I went on: “But with one of the byways I’m going down, I could use some help.”
“You said we wouldn’t be working together.”
“This is just some information that I could use. You may not even have it.”
“All right. Go ahead, Morgan. Ask.”
“Does the name Richard Best mean anything to you?”
“No.”
“How about Richard Parvain?”
Now he frowned. “Parvain you say? You wouldn’t be talking about an inventor by any chance?”
“That’s right. What’s the story on him?”
His eyebrows went up, stayed there a few seconds, then came down again. “Well, he never worked for the government, not as an employee. Always on contract. I can’t tell you what he was working on—”
“I can tell you. He was developing a sort of Geiger counter that could make its readings from a great distance. Like in an airplane.”
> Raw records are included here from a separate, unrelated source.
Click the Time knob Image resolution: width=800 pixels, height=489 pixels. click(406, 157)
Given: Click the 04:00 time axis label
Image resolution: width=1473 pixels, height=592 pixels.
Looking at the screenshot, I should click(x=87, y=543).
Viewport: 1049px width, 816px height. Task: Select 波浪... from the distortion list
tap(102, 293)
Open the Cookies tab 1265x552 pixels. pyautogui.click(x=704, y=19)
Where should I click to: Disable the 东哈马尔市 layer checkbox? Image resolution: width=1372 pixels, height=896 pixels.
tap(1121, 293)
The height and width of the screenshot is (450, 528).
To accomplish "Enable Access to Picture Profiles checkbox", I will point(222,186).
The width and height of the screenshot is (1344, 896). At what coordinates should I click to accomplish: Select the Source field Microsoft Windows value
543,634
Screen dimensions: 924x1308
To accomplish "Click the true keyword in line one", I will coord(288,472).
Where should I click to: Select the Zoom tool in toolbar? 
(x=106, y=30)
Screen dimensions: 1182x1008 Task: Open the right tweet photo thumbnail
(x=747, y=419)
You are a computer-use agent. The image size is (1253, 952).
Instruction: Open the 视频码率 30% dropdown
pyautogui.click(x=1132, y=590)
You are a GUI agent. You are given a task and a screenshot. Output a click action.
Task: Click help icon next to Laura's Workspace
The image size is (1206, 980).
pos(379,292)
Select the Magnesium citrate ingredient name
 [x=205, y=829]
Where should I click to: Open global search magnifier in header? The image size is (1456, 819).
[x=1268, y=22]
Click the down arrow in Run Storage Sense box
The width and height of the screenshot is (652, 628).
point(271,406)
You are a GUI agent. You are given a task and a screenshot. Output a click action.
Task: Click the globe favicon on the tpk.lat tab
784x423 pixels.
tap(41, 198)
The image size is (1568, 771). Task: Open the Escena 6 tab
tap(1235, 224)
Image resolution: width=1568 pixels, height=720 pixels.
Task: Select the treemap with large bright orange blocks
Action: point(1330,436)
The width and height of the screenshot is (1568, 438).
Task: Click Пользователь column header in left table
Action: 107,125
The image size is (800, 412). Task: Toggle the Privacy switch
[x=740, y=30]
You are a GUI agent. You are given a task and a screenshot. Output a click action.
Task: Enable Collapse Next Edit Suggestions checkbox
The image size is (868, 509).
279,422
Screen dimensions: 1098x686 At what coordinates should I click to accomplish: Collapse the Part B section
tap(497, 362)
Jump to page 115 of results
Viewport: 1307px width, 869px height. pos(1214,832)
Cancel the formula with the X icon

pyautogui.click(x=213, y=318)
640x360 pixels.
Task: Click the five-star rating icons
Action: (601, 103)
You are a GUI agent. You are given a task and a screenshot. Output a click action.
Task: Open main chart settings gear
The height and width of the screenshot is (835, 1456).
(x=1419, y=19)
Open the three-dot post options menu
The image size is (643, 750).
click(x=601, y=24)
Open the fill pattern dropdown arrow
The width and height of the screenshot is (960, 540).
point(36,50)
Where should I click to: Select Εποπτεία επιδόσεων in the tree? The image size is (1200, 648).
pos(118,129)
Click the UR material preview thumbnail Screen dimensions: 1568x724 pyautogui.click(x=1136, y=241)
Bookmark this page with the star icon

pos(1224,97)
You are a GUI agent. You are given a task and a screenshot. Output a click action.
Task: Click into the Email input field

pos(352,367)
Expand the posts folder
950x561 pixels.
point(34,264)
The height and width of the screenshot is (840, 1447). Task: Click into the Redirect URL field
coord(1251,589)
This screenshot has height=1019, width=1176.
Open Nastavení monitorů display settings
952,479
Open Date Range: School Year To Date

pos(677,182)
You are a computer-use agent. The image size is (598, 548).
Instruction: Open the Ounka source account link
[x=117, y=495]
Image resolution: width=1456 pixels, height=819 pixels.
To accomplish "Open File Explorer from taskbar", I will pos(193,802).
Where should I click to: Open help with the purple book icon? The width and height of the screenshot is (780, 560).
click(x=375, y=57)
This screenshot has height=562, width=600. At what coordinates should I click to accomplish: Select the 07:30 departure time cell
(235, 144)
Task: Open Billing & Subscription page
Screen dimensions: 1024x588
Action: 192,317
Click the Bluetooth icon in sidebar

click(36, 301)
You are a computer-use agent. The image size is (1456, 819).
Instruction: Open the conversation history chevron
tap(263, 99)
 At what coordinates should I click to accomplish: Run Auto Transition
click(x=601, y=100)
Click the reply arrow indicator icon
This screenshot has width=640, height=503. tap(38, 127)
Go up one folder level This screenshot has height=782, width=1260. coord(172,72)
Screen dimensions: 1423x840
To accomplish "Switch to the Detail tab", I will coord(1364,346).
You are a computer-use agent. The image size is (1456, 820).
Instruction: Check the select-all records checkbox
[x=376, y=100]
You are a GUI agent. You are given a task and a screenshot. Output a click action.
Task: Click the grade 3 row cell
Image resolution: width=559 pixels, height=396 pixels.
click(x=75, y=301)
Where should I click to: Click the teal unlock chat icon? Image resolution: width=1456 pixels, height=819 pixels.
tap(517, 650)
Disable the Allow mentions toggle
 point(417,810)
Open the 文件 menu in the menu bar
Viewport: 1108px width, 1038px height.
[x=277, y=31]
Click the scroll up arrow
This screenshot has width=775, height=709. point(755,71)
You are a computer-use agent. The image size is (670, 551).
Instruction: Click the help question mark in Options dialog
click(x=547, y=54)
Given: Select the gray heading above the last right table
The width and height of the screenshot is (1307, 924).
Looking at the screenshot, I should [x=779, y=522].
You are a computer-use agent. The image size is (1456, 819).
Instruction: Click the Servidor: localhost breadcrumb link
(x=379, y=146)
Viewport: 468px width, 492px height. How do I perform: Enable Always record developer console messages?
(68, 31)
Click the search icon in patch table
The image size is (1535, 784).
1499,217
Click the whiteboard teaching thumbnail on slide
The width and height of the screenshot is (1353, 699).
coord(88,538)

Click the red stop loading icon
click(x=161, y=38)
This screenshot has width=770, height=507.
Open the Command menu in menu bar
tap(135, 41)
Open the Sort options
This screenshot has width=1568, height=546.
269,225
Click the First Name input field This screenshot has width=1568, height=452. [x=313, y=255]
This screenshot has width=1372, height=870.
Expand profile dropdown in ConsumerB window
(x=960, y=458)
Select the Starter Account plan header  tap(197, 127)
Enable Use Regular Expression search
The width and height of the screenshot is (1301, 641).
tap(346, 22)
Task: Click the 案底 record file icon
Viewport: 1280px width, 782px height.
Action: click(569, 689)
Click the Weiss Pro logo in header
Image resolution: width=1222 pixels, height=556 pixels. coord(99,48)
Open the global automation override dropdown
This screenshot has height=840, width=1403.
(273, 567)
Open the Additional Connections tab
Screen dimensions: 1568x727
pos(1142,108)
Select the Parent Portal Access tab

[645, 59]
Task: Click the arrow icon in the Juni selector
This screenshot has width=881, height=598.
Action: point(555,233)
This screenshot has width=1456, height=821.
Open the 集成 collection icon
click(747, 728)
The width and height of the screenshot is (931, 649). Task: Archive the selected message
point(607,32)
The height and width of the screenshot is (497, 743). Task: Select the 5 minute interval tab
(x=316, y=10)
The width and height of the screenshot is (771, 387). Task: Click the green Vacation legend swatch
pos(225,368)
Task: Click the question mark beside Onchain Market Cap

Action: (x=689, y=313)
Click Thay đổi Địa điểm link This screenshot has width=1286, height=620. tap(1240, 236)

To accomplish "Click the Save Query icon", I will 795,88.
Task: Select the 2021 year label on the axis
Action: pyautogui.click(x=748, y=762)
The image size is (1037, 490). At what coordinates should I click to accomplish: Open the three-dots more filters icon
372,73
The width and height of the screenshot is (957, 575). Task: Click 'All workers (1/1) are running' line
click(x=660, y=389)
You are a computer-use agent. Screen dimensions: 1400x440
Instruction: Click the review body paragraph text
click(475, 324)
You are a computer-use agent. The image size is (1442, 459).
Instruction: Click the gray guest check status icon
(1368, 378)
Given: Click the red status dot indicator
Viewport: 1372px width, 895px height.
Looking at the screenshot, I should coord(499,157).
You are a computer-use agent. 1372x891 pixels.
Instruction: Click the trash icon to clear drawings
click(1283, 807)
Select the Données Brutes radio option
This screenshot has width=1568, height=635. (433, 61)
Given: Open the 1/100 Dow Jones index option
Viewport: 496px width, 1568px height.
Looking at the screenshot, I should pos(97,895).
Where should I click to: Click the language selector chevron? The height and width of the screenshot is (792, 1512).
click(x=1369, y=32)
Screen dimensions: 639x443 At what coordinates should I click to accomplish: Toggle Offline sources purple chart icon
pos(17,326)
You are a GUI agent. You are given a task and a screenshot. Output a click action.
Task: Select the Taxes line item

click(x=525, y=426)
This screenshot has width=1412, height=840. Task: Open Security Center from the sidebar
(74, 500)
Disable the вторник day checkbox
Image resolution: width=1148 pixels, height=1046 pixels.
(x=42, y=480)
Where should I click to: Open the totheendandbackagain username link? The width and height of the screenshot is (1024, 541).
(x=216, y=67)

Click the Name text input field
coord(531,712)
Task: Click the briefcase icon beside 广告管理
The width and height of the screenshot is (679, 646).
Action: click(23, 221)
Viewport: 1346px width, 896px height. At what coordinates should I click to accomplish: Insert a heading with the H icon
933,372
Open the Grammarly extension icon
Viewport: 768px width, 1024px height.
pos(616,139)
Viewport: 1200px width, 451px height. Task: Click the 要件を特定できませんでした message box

His eyebrows went up and down again, more quickly this time. “All right. I won’t deny that. The device was helpful. But then Parvain had a nervous breakdown, and a drinking problem, and he became a bad risk. He had another, even more important concept that he never delivered on. Finally, ties were cut with him.”
“How long ago?”
“Oh...five years...seven years.”
“What was the ‘important concept’?”
“Morgan, that’s classified—you know I can’t...”
“Crowley, you said yourself Parvain never delivered. What was the concept?”
“Why?”
“Because he was murdered two days ago. Under the Richard Best name.”